RECORDS SHOWN:
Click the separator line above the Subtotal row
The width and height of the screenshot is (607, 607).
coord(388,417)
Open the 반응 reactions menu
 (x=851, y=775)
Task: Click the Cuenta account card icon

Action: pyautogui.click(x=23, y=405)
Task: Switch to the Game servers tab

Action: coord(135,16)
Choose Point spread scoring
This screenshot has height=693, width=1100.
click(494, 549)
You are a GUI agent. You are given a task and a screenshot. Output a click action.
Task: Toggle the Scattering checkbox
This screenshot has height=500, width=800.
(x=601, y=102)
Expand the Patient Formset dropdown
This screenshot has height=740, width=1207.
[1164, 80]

PROBLEM STATEMENT:
What you should do is return the records above exactly, leaving nothing out.

SOLUTION TO THIS EXERCISE:
Click the separator line above the Subtotal row
The width and height of the screenshot is (607, 607).
coord(388,417)
Open the 반응 reactions menu
 (x=851, y=775)
Task: Click the Cuenta account card icon

Action: pyautogui.click(x=23, y=405)
Task: Switch to the Game servers tab

Action: coord(135,16)
Choose Point spread scoring
This screenshot has height=693, width=1100.
click(494, 549)
You are a GUI agent. You are given a task and a screenshot. Output a click action.
Task: Toggle the Scattering checkbox
This screenshot has height=500, width=800.
(x=601, y=102)
Expand the Patient Formset dropdown
This screenshot has height=740, width=1207.
[1164, 80]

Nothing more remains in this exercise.